Patchwork [4,of,6] revset: introduce "_parsealiasdecl" to parse alias declarations strictly

login
register
mail settings
Submitter Katsunori FUJIWARA
Date Jan. 8, 2015, 10:37 a.m.
Message ID <9d7f9c153a0af1eb9ea2.1420713432@feefifofum>
Download mbox | patch
Permalink /patch/7382/
State Superseded
Commit 0a7fd54d4e60a098dca99727da1e99a4191d73dc
Headers show

Comments

Katsunori FUJIWARA - Jan. 8, 2015, 10:37 a.m.
# HG changeset patch
# User FUJIWARA Katsunori <foozy@lares.dti.ne.jp>
# Date 1420712143 -32400
#      Thu Jan 08 19:15:43 2015 +0900
# Node ID 9d7f9c153a0af1eb9ea201e9ca784f50670b3676
# Parent  680a889529a06d4999357c2d2b73e8f9e9735dc7
revset: introduce "_parsealiasdecl" to parse alias declarations strictly

This patch introduces "_parsealiasdecl" to parse alias declarations
strictly.

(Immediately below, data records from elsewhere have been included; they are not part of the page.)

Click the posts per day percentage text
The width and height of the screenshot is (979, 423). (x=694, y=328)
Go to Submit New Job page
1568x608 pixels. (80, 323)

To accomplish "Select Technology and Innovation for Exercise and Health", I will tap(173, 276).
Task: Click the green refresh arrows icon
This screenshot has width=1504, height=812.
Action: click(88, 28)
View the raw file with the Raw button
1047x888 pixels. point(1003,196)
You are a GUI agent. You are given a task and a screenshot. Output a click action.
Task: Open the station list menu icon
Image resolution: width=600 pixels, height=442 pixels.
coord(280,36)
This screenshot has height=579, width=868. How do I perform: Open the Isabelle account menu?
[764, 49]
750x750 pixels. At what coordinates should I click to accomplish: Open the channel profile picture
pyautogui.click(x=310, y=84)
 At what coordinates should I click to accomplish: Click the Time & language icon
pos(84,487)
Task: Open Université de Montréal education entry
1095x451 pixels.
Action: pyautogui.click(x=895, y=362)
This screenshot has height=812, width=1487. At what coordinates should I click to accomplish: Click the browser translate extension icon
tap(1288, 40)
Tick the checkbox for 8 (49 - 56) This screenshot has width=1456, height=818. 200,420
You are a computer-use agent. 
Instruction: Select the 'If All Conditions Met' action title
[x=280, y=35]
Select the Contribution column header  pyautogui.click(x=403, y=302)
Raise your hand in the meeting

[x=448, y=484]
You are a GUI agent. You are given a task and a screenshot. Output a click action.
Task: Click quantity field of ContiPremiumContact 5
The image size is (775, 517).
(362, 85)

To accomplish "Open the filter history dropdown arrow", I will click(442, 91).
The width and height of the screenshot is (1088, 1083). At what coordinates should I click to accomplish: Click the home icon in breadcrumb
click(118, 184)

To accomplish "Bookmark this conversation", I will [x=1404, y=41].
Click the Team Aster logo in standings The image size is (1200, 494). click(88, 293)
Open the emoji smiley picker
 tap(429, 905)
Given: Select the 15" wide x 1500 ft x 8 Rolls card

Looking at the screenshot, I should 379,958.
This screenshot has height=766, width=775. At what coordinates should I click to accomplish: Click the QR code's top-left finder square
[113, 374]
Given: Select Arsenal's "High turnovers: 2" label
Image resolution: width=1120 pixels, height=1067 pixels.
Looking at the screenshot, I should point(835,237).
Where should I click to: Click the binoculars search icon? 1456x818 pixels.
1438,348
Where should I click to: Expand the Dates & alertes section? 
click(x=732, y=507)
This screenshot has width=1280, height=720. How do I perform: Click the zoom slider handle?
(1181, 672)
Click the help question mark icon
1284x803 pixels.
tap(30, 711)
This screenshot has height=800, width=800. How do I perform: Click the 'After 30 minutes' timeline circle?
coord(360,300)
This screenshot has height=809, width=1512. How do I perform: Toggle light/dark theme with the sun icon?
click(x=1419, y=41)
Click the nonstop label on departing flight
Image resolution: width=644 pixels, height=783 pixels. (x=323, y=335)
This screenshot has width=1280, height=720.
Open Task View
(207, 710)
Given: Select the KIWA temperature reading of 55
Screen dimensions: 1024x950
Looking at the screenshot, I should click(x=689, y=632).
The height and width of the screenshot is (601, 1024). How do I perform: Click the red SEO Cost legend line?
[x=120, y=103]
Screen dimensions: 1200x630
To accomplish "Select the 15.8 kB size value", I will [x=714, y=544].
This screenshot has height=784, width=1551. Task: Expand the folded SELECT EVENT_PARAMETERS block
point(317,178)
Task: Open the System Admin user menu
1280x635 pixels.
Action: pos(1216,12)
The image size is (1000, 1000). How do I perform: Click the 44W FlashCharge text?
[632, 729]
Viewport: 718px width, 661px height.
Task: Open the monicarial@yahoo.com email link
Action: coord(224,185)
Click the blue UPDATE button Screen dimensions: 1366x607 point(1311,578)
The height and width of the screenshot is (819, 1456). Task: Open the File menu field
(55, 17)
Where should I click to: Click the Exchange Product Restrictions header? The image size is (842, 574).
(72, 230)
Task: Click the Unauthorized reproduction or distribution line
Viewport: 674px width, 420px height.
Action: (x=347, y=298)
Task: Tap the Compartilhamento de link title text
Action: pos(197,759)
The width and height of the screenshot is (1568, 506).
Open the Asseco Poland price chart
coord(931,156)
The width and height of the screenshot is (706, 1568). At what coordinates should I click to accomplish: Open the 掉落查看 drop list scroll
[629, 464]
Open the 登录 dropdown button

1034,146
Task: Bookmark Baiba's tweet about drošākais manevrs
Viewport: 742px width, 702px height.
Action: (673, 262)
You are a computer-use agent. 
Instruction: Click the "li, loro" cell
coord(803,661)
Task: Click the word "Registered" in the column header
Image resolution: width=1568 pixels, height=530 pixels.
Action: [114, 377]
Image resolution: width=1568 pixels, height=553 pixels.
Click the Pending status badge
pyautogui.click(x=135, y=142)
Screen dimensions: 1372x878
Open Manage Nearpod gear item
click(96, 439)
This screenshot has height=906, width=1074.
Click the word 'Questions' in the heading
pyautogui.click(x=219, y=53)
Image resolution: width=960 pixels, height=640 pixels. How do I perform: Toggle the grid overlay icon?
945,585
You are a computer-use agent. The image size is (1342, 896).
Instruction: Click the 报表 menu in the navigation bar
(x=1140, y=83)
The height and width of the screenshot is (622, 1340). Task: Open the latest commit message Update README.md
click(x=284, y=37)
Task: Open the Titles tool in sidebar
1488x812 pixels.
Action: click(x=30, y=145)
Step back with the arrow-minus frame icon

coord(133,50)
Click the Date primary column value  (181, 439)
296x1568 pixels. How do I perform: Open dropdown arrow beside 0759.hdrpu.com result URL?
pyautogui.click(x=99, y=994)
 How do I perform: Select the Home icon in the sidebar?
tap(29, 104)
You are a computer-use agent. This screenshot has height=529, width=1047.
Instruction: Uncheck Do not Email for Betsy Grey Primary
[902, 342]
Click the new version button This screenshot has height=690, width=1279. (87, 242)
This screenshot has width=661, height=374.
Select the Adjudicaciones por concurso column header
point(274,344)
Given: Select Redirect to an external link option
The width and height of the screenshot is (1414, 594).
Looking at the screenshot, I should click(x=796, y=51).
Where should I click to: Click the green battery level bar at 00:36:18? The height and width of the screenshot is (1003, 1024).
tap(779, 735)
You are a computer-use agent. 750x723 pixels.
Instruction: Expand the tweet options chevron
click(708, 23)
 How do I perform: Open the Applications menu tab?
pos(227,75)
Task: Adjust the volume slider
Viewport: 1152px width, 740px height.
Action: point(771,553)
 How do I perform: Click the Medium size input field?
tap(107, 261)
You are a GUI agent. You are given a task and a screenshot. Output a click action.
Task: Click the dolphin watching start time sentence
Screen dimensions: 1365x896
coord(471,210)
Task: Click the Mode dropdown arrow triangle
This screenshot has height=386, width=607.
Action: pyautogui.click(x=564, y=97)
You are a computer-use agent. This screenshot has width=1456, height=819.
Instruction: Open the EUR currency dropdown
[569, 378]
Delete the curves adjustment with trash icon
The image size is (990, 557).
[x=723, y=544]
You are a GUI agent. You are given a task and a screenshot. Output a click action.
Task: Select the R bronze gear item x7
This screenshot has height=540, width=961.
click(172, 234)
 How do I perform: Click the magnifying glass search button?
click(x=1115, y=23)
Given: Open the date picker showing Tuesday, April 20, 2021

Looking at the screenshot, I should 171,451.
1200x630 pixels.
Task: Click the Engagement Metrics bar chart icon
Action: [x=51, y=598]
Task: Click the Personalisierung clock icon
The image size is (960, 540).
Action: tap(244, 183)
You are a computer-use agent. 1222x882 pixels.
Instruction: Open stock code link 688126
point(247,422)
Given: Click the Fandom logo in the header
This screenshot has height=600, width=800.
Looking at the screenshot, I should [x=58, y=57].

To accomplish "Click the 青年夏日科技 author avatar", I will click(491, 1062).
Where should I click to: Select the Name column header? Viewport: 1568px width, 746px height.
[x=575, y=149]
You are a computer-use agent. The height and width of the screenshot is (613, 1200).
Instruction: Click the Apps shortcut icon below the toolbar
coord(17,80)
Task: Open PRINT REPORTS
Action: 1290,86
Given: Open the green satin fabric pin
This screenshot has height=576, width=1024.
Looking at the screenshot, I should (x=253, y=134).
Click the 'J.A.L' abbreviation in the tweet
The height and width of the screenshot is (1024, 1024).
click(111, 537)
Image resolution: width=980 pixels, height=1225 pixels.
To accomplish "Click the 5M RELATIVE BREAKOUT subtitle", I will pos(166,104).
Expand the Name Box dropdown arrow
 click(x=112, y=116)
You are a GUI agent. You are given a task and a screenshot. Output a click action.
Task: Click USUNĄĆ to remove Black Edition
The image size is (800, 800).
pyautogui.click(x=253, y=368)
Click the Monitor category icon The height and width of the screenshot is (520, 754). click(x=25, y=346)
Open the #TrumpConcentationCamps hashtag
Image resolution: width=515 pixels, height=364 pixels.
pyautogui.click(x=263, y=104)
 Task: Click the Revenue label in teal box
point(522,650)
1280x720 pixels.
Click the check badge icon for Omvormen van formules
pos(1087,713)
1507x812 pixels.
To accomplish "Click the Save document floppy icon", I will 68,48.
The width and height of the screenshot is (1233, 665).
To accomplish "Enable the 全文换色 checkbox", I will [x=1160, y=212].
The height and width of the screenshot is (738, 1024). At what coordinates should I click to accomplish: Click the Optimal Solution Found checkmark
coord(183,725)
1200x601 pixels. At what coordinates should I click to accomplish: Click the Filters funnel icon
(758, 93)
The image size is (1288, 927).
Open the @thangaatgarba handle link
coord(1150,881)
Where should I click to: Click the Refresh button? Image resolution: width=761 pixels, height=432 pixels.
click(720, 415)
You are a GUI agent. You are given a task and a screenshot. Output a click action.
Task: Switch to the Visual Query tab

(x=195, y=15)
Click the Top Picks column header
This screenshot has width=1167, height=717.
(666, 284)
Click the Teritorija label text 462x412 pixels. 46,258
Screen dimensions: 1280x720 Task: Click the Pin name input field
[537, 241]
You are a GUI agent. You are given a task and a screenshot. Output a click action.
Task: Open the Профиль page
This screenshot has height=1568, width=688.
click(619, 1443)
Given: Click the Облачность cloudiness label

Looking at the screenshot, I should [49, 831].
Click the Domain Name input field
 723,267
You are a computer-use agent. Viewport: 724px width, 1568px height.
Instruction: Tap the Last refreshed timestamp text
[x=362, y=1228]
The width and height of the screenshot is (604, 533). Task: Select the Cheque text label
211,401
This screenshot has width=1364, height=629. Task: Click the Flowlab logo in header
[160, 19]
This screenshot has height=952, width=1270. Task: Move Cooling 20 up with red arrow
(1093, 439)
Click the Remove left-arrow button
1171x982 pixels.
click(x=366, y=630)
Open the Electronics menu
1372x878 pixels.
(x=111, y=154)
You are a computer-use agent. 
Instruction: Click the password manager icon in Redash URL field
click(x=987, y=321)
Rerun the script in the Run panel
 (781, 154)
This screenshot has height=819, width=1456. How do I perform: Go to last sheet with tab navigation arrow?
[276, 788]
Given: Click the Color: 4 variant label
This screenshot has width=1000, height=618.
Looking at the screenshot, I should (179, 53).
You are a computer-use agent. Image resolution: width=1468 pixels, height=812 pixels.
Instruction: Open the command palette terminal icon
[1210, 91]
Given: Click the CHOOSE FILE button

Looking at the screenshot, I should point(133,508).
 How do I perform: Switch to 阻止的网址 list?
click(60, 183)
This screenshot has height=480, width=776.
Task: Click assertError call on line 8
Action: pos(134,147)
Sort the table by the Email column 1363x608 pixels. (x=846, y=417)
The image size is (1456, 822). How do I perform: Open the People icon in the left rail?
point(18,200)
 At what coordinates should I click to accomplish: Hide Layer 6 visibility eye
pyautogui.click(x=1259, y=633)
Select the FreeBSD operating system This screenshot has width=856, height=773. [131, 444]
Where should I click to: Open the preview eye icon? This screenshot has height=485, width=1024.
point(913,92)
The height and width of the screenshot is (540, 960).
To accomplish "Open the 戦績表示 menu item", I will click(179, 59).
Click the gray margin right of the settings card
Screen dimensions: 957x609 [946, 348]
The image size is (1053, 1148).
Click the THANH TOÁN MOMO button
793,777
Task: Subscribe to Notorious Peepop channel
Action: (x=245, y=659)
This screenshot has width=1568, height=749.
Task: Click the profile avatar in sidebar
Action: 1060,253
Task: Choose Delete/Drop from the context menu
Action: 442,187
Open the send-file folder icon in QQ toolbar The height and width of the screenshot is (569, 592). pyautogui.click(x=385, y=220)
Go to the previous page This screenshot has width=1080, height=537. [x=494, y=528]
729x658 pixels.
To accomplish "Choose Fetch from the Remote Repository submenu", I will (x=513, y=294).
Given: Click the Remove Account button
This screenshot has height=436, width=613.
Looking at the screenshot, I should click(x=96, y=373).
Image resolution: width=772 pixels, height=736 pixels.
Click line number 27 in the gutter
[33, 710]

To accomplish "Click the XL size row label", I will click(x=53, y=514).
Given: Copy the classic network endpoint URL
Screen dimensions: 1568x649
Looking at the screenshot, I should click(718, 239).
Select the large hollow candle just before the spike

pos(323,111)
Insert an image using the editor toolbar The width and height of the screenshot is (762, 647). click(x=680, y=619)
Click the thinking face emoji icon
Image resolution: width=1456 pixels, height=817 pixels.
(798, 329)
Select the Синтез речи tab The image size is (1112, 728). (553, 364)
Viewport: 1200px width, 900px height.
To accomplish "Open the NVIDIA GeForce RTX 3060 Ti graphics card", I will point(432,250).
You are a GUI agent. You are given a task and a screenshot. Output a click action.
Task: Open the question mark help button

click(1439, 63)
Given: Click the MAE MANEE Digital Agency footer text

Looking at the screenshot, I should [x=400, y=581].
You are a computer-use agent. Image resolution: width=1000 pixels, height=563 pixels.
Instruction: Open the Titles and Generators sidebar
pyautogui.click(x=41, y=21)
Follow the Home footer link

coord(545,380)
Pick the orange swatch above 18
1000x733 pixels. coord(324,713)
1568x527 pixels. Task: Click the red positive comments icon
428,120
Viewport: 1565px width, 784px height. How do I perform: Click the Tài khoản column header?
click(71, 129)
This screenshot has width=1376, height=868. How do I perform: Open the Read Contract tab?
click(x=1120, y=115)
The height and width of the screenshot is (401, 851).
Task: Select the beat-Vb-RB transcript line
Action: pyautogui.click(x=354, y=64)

For example, "_parsealiasdecl" can detect problems below,
which current implementation can't.

  - un-closed parenthesis causes being treated as "alias symbol"

    because all of declarations not in "func(....)" style are
    recognized as "alias symbol".

    for example, "foo($1, $2" is treated as the alias symbol.

  - alias symbol/function names aren't examined whether they are valid
    as symbol or not

    for example, "foo bar" can be treated as the alias symbol, but of
    course such invalid symbol can't be referred in revset.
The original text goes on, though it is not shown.